====== RECORDS SUPPLIED ======

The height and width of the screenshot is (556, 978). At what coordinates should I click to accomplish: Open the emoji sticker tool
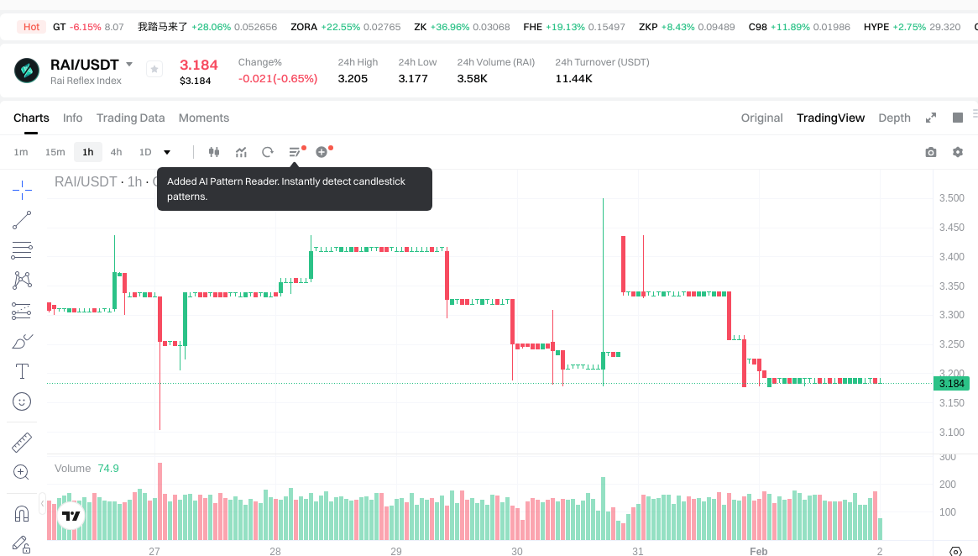(x=22, y=401)
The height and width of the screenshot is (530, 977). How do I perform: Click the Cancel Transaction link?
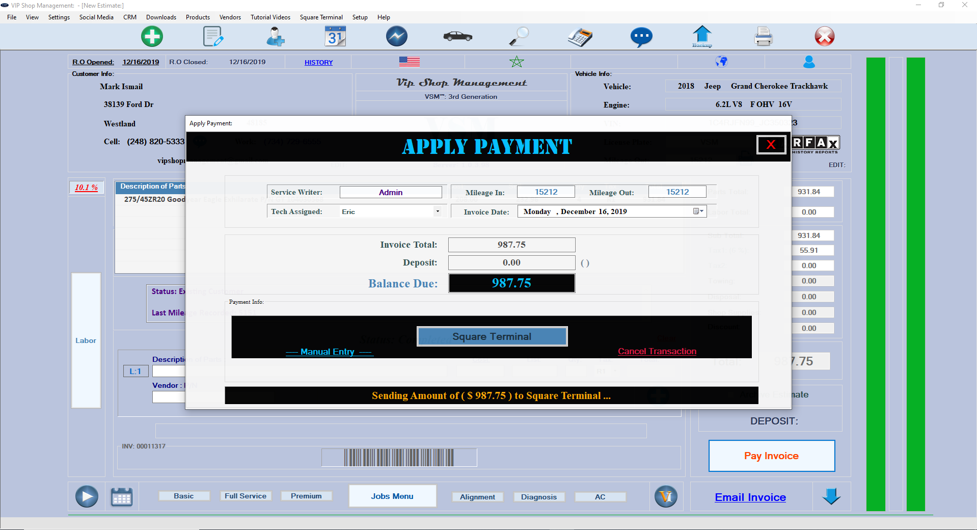click(657, 351)
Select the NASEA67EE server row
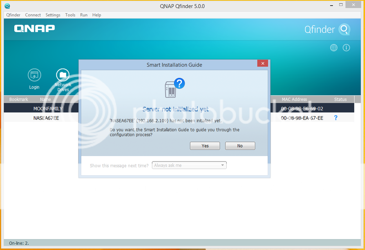The width and height of the screenshot is (365, 250). click(46, 118)
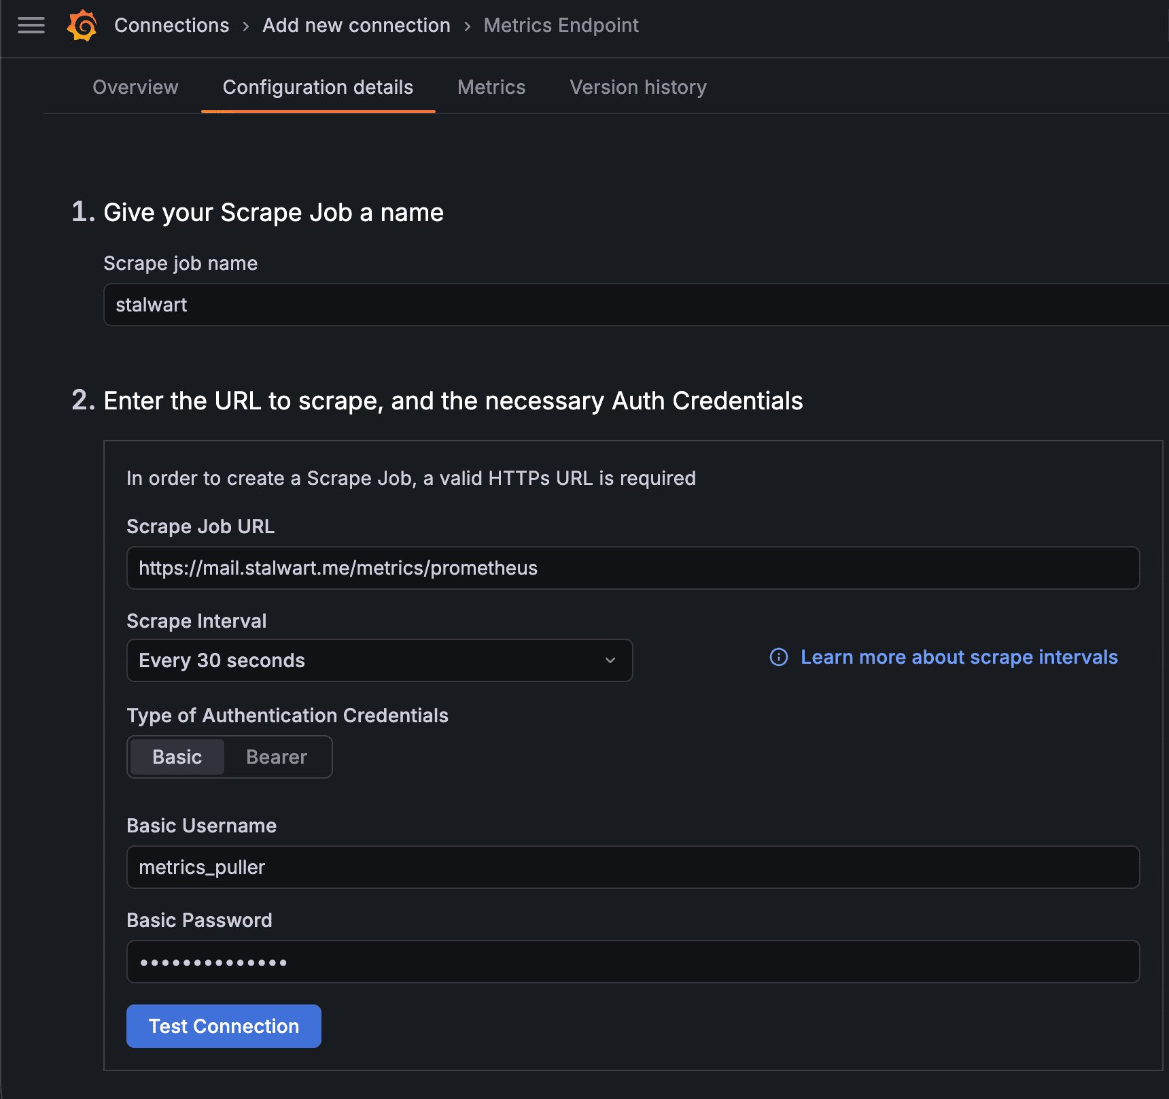
Task: Click the Basic Password field
Action: tap(632, 962)
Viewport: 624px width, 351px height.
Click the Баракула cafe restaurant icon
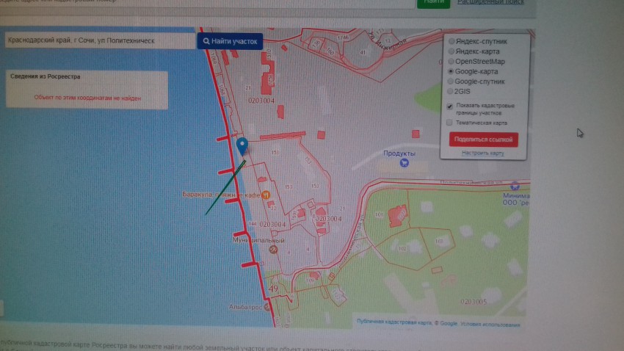[266, 195]
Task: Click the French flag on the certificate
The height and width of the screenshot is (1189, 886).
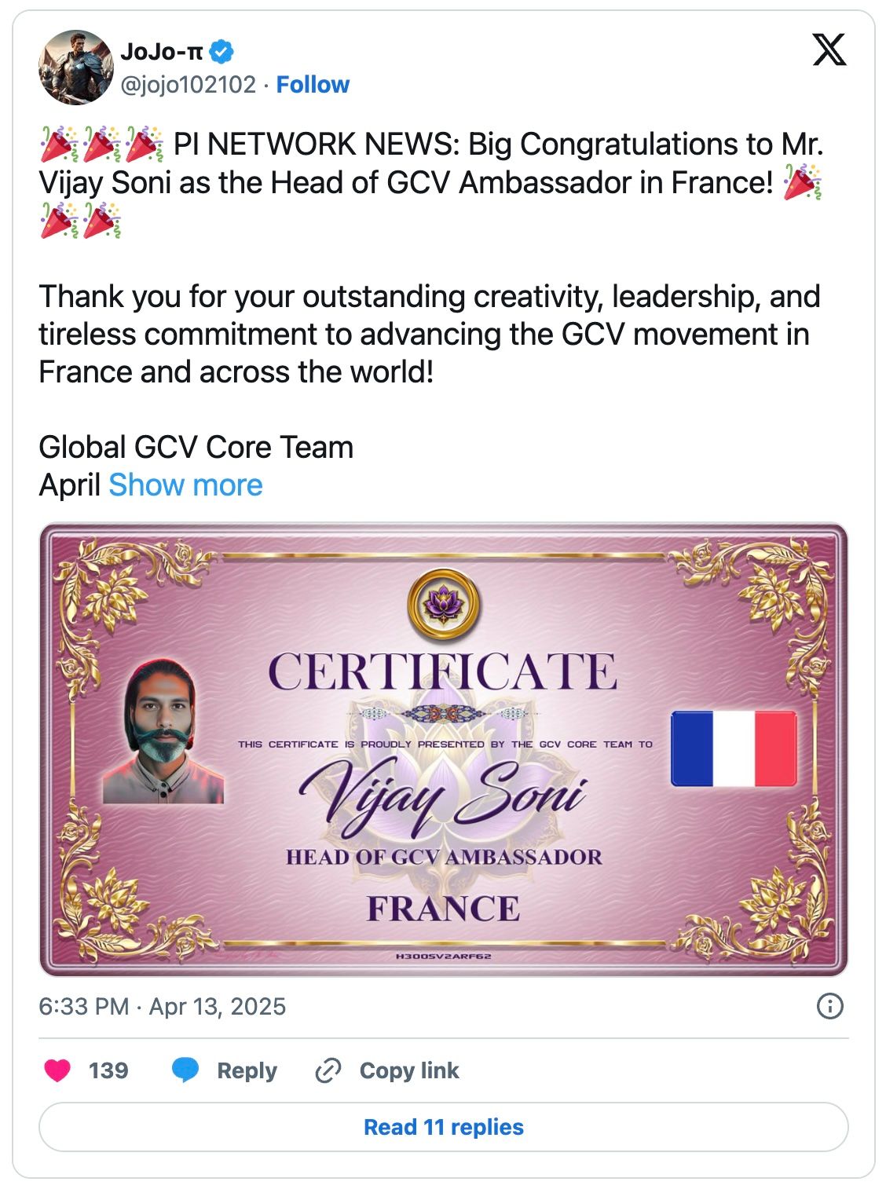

======

WHAT YOU ARE ASKED TO DO:
Reproduce all of the entries exactly as they appear, though any picture they include must be omitted.

ANSWER TO THE PROBLEM:
The height and width of the screenshot is (556, 978). At what coordinates should I click to accomplish: Open the emoji sticker tool
(x=22, y=401)
The height and width of the screenshot is (530, 977). How do I perform: Click the Cancel Transaction link?
click(657, 351)
Select the NASEA67EE server row
The width and height of the screenshot is (365, 250). click(46, 118)
Task: Click the Basic Password field
Action: tap(632, 962)
Viewport: 624px width, 351px height.
Click the Баракула cafe restaurant icon
[266, 195]
Task: Click the French flag on the certificate
The height and width of the screenshot is (1189, 886).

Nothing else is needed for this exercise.